🤫 Vittorio Sgarbi contro la figlia Evelina: “Basta interviste, voglio essere lasciato in pace”
Il Fatto: Un ribaltamento cosmico delle leggi della fisica e della televisione: Vittorio Sgarbi, l’uomo che ha costruito un’intera carriera sull’iperpresenzialismo, l’urlo libero e la polemica in favore di telecamera, ha intimato alla figlia Evelina di smetterla di rilasciare interviste. “Voglio essere lasciato in pace”, ha tuonato il critico d’arte, chiedendo improvvisamente silenzio e riservatezza per le proprie vicende familiari.

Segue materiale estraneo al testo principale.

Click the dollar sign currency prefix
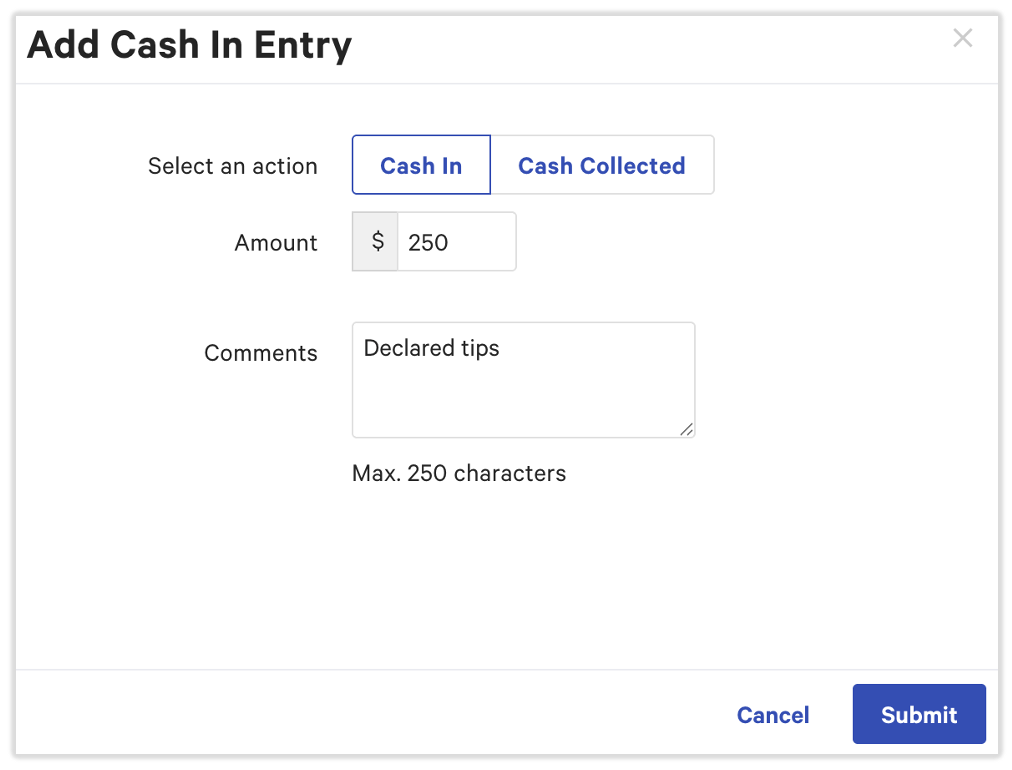The height and width of the screenshot is (770, 1012). 376,242
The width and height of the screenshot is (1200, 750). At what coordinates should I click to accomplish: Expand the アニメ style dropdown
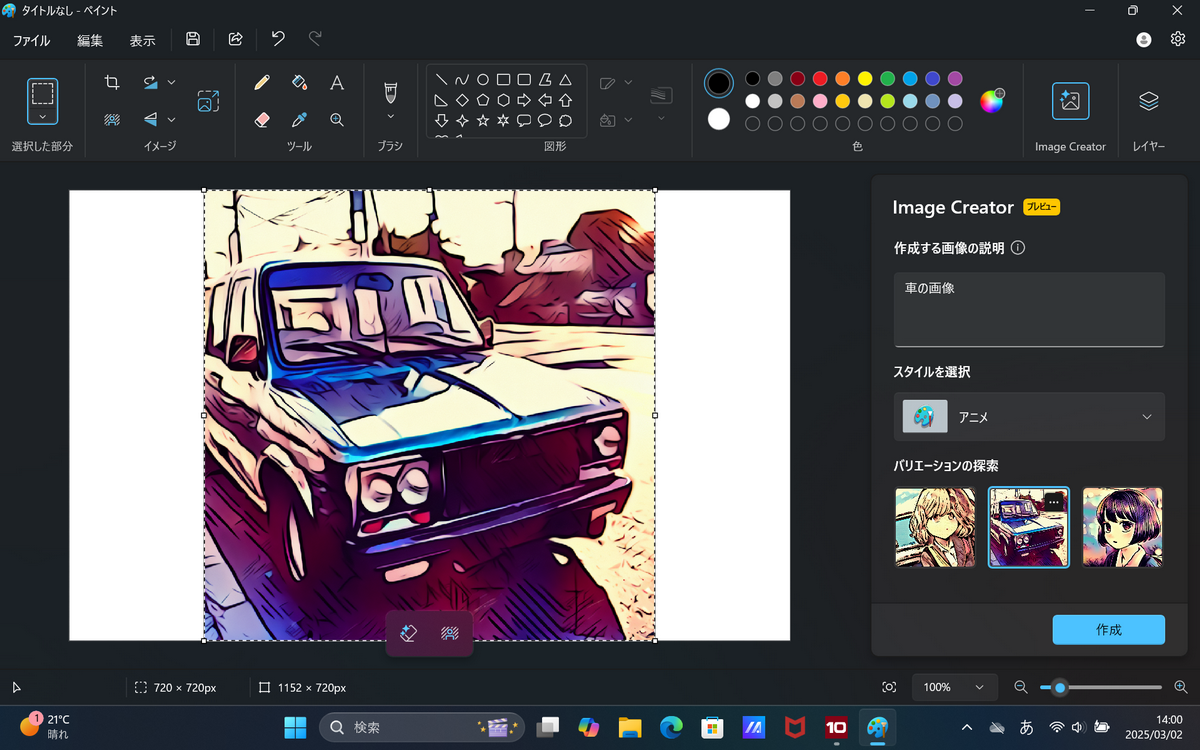click(x=1146, y=417)
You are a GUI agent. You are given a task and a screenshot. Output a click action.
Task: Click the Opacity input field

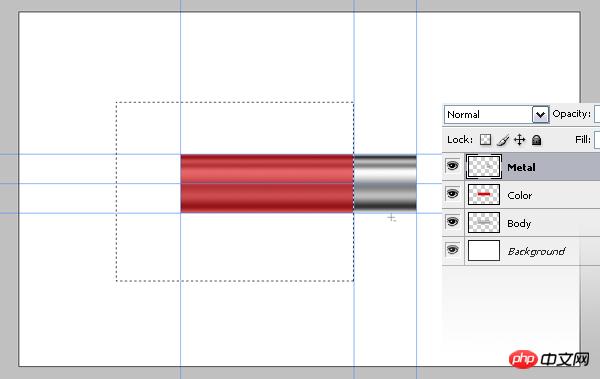click(597, 114)

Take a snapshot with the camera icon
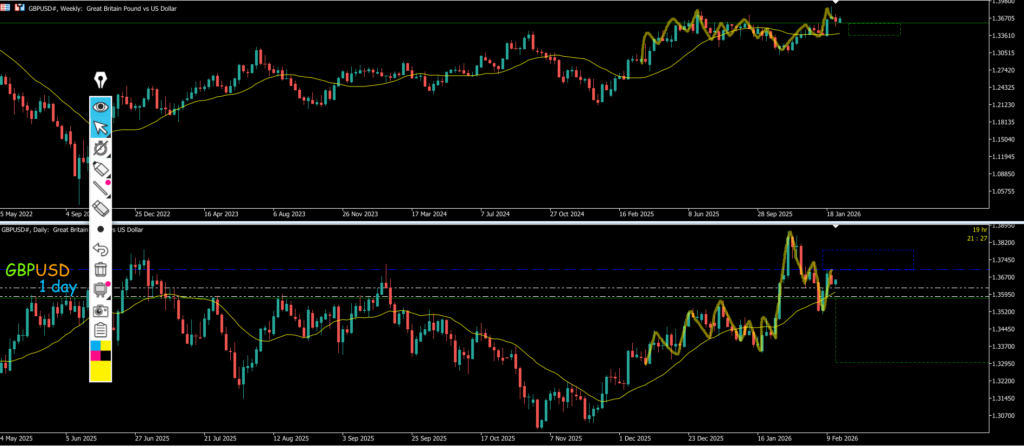point(100,309)
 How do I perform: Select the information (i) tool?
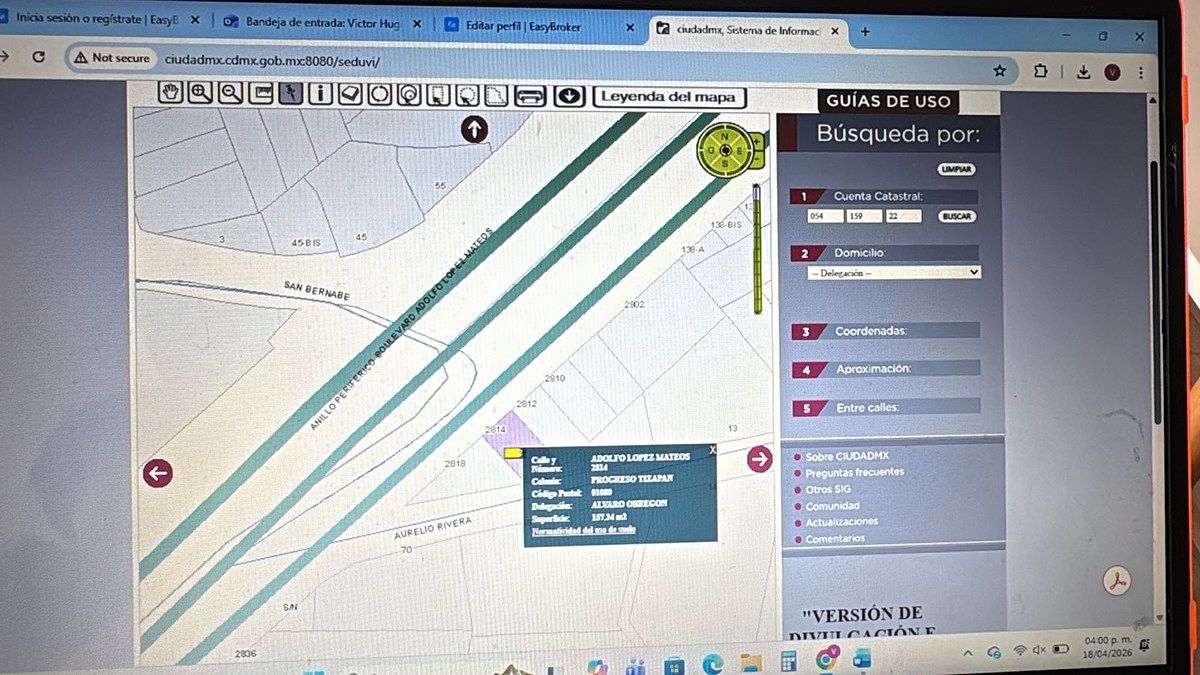(x=320, y=94)
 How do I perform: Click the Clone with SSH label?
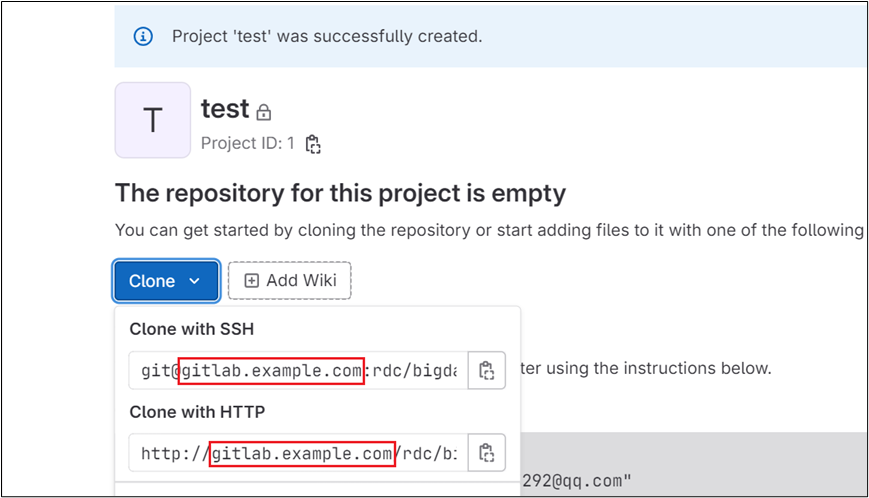[192, 329]
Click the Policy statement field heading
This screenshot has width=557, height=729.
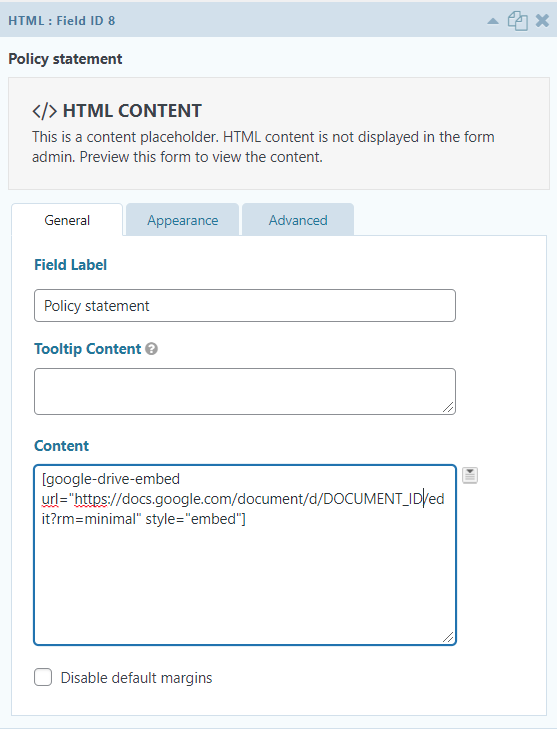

Il Paradosso: Sentire Sgarbi che invoca il silenzio e la privacy è un cortocircuito logico paragonabile a un piromane che si lamenta del caldo, o a un vegano che apre una catena di macellerie. L’uomo che ha insultato mezza Italia in diretta TV, elevando la rissa mediatica a forma d’arte contemporanea, ora pretende il rispettoso silenzio monastico. È il paradosso definitivo dell’era dei social: tutti vogliono urlare, ma nessuno vuole il mal di testa causato dall’eco del proprio stesso rumore.
La Conseguenza: Per soddisfare la sua neonata sete di isolamento eremitico, Sgarbi verrà ingaggiato per condurre un nuovo programma in prima serata intitolato “Il Silenzio Assoluto”. Per due ore filate lo vedremo seduto su una sedia a dondolo, muto, che fissa la telecamera con disprezzo. Sarà il format più rivoluzionario e inquietante della storia della televisione italiana, e vincerà il Telegatto per acclamazione.